You and your colleagues must rely more heavily on payments from patients now that the payers’ role in the $2.7 trillion healthcare payments market is decreasing, according to new study results from InstaMed’s Trends in Healthcare Payments Annual Report: 2011. But healthcare providers wrote off an estimated $65 billion in bad patient debt in 2010, meaning changes to the way fees are collected from patients must be developed if this model is to be successful, the study finds
With health insurance premiums increasing at a rate of 7.1% annually, more employers are switching to lower-cost plans with higher deductibles. As patient payment responsibility increases, physicians and other providers will have to develop more efficient ways to collect payments, perhaps moving toward the electronic models already in use by payers, according to InstaMed.
Payers are implementing more efficient payment delivery systems as part of federal healthcare reforms mandated by the Patient Protection and Affordable Care Act-increasing electronic payments to 68% by 2011 from 51% in 2009. And considering that patients are increasingly paying other household bills online, InstaMed’s study indicates more providers must look to move online, too.
More than 90% of patients surveyed say they received paper bills from providers, whereas fewer than half say they normally pay other household bills by traditional mail. Only 5% of patients say they are making healthcare payments online, but 70% say they are interested in doing so.
Patient payment responsibility is increasing at a rate of 5% to 6% each year, the study says, with patients responsible for about one-fourth of allowed charges. Payer payments cover the other three-fourths. Patient participation in payment plans increased by 100% over the same period, the study notes.
Most providers surveyed say they received some payments electronically from patients in 2011, but most payers report that less than half of their provider networks accepted electronic fund transfer, or EFT, payments that year. Sixty-seven percent of payers say electronic remittance advice, or ERA, submissions were accepted by fewer than half of their provider networks. For providers who did not accept electronic payments in 2011, 48% of payers report that it was because providers didn’t have the tools or technology to do so, and 43% say the providers preferred paper payments.
The number of providers who had a process for collecting point-of-service payments from patients rose to 82% in 2011 up 3% from the prior year. Still, one-third of patients said they didn’t know their payment responsibility before leaving the doctor’s office.

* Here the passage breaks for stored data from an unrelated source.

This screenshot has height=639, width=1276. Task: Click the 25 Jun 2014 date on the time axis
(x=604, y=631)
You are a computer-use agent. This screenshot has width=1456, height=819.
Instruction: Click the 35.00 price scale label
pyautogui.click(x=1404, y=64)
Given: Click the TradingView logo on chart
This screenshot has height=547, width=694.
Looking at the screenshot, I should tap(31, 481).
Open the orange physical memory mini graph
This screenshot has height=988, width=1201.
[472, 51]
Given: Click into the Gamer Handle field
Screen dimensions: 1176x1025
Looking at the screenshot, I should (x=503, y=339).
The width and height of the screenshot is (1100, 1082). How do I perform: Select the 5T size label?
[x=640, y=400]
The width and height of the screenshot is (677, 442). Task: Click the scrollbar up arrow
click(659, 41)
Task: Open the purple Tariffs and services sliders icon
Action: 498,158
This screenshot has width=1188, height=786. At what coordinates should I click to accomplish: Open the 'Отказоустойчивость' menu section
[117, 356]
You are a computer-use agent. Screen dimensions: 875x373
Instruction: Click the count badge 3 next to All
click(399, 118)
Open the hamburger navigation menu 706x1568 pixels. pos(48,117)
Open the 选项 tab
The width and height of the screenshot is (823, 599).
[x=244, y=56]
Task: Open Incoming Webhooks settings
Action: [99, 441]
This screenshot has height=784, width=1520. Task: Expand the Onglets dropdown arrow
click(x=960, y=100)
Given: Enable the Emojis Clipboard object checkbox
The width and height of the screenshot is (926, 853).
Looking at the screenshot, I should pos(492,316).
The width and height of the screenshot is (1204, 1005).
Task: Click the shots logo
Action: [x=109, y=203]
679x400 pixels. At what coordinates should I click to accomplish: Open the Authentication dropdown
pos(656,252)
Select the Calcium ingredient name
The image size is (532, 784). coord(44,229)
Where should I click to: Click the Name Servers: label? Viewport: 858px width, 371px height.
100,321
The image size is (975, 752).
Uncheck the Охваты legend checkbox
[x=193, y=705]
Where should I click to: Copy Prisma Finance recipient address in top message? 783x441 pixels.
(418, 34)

Collecting payment from patients after service can present additional problems, according to the study, with the majority of providers saying it took more than a month to collect payment from a patient. Patients don’t deny it, either-nearly half of those surveyed admitted to paying their healthcare bills weeks or months after receiving them.
InstaMed’s data were collected from a sample of 2,000 payers, 200 patients, and more than 10,000 healthcare providers nationwide between 2009 and 2011.